━━━━━ DATA SECTION ━━━━━
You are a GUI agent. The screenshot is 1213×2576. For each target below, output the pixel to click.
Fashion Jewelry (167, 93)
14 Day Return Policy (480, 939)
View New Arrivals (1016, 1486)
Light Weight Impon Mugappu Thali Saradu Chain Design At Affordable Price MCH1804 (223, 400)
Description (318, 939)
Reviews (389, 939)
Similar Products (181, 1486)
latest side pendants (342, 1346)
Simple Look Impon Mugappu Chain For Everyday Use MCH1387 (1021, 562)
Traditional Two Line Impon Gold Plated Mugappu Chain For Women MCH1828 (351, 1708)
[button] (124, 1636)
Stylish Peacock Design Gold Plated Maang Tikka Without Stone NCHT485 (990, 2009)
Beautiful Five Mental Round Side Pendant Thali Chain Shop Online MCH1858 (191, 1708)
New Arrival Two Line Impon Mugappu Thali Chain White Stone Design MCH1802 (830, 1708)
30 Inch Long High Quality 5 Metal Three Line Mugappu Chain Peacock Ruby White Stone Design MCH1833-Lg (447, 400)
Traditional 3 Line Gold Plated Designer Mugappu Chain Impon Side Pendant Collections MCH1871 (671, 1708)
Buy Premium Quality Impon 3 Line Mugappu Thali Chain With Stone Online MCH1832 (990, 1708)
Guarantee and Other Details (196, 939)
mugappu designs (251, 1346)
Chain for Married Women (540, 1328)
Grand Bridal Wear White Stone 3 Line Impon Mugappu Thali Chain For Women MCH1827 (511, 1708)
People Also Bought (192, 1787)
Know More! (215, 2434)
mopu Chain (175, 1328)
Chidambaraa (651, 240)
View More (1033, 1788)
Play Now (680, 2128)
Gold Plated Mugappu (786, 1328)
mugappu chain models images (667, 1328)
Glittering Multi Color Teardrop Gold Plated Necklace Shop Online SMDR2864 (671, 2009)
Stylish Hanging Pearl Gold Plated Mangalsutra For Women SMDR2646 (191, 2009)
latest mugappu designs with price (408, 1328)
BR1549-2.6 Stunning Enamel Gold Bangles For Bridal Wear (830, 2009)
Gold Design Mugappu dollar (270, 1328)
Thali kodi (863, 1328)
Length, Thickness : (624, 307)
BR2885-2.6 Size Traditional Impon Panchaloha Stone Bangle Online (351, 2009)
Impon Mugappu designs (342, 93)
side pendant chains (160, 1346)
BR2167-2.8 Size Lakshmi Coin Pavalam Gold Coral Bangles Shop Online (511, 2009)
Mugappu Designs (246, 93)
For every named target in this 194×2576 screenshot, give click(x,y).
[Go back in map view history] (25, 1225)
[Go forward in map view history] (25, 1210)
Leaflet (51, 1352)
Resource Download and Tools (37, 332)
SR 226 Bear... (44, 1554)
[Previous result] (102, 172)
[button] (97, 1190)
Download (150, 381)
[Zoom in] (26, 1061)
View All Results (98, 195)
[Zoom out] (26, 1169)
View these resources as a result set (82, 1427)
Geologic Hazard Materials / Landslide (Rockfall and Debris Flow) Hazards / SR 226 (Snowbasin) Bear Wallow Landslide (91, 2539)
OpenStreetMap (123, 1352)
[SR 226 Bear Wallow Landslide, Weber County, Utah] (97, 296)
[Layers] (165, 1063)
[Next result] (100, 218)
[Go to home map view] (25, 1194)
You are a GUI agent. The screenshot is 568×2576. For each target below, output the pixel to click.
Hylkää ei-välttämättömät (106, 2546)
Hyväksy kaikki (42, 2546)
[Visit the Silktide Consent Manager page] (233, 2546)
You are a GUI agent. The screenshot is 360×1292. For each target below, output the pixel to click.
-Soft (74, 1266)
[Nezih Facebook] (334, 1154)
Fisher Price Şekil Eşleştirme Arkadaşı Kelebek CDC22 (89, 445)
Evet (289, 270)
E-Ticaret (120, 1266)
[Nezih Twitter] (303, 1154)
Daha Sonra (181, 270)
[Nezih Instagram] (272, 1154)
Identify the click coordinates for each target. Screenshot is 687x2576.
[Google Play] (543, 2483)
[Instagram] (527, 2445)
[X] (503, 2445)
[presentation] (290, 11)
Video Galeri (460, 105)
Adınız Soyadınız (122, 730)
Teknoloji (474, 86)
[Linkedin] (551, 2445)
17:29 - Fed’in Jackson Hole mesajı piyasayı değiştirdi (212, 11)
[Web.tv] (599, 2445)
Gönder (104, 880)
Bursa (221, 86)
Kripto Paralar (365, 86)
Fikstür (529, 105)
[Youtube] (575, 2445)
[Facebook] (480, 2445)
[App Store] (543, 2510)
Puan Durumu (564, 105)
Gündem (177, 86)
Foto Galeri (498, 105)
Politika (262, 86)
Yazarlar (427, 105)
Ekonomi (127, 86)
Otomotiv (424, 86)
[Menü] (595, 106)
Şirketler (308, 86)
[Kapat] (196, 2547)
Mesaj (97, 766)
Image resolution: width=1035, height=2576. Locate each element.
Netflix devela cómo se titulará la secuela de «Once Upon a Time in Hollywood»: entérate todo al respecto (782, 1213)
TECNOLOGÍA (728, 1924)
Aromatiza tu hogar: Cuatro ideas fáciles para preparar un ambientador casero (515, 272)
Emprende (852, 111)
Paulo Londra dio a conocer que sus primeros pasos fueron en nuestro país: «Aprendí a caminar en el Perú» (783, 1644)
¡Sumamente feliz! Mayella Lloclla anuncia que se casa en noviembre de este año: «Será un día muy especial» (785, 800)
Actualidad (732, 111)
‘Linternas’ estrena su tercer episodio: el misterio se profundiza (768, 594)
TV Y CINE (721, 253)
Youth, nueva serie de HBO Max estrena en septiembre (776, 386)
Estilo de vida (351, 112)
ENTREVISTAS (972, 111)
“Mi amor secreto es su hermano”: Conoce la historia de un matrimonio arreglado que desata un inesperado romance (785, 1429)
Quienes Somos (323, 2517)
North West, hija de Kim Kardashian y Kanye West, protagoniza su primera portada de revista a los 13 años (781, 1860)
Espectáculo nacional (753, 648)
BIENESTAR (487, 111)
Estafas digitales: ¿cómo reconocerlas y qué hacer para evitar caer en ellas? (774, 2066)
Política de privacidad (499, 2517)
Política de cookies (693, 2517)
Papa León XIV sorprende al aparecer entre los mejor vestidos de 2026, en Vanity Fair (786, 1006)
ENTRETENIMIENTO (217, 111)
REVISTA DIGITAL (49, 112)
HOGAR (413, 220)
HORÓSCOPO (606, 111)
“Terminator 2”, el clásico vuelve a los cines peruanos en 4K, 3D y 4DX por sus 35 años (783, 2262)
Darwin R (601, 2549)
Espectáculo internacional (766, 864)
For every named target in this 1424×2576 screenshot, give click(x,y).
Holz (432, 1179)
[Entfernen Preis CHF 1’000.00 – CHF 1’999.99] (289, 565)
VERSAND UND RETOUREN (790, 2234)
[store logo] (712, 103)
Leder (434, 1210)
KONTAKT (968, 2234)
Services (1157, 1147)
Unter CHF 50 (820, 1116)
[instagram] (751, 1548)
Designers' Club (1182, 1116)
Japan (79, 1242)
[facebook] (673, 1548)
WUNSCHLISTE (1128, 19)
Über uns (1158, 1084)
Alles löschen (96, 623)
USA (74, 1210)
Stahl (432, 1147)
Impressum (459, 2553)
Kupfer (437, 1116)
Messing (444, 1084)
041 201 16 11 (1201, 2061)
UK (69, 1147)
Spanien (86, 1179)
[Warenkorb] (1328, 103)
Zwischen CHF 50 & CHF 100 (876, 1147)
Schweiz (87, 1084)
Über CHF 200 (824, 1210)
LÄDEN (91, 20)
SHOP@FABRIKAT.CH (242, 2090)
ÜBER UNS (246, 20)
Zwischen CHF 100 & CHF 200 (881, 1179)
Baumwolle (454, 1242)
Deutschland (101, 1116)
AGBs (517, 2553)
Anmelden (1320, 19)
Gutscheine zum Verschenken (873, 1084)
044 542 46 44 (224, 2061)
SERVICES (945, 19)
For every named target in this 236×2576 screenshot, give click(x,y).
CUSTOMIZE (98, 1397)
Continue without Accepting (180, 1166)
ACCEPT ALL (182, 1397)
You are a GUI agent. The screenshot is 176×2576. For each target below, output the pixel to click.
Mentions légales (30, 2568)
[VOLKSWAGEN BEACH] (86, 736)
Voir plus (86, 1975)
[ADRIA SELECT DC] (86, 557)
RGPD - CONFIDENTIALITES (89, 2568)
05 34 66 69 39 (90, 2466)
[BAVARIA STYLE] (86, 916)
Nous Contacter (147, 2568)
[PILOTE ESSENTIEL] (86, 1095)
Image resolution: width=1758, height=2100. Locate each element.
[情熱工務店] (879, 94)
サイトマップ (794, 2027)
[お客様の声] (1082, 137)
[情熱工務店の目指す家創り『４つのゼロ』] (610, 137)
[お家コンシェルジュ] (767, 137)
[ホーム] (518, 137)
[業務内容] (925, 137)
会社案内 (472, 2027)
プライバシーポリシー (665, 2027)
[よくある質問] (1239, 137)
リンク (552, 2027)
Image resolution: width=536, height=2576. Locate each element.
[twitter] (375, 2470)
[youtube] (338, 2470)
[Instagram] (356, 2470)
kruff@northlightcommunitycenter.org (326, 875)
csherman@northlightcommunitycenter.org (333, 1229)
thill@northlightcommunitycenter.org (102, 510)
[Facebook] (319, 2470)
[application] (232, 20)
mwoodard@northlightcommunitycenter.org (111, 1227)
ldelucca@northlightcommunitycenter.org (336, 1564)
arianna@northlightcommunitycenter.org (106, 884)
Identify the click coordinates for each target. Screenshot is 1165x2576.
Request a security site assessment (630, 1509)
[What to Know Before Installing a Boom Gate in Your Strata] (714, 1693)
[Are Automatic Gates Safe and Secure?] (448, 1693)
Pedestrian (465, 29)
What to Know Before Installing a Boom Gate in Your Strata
━━━━━
**PROBLEM STATEMENT:** Take the line that contains "Spanien (86, 1179)" and every line after it to the end of the entries above, and reproduce them exactly.

**EXERCISE RESULT:**
Spanien (86, 1179)
[Warenkorb] (1328, 103)
Zwischen CHF 50 & CHF 100 (876, 1147)
Schweiz (87, 1084)
Über CHF 200 (824, 1210)
LÄDEN (91, 20)
SHOP@FABRIKAT.CH (242, 2090)
ÜBER UNS (246, 20)
Zwischen CHF 100 & CHF 200 (881, 1179)
Baumwolle (454, 1242)
Deutschland (101, 1116)
AGBs (517, 2553)
Anmelden (1320, 19)
Gutscheine zum Verschenken (873, 1084)
044 542 46 44 (224, 2061)
SERVICES (945, 19)
For every named target in this 236×2576 screenshot, give click(x,y).
CUSTOMIZE (98, 1397)
Continue without Accepting (180, 1166)
ACCEPT ALL (182, 1397)
You are a GUI agent. The screenshot is 176×2576. For each target below, output the pixel to click.
Mentions légales (30, 2568)
[VOLKSWAGEN BEACH] (86, 736)
Voir plus (86, 1975)
[ADRIA SELECT DC] (86, 557)
RGPD - CONFIDENTIALITES (89, 2568)
05 34 66 69 39 (90, 2466)
[BAVARIA STYLE] (86, 916)
Nous Contacter (147, 2568)
[PILOTE ESSENTIEL] (86, 1095)
Image resolution: width=1758, height=2100. Locate each element.
[情熱工務店] (879, 94)
サイトマップ (794, 2027)
[お客様の声] (1082, 137)
[情熱工務店の目指す家創り『４つのゼロ』] (610, 137)
[お家コンシェルジュ] (767, 137)
[ホーム] (518, 137)
[業務内容] (925, 137)
会社案内 (472, 2027)
プライバシーポリシー (665, 2027)
[よくある質問] (1239, 137)
リンク (552, 2027)
Image resolution: width=536, height=2576. Locate each element.
[twitter] (375, 2470)
[youtube] (338, 2470)
[Instagram] (356, 2470)
kruff@northlightcommunitycenter.org (326, 875)
csherman@northlightcommunitycenter.org (333, 1229)
thill@northlightcommunitycenter.org (102, 510)
[Facebook] (319, 2470)
[application] (232, 20)
mwoodard@northlightcommunitycenter.org (111, 1227)
ldelucca@northlightcommunitycenter.org (336, 1564)
arianna@northlightcommunitycenter.org (106, 884)
Identify the click coordinates for each target. Screenshot is 1165x2576.
Request a security site assessment (630, 1509)
[What to Know Before Installing a Boom Gate in Your Strata] (714, 1693)
[Are Automatic Gates Safe and Secure?] (448, 1693)
Pedestrian (465, 29)
What to Know Before Installing a Boom Gate in Your Strata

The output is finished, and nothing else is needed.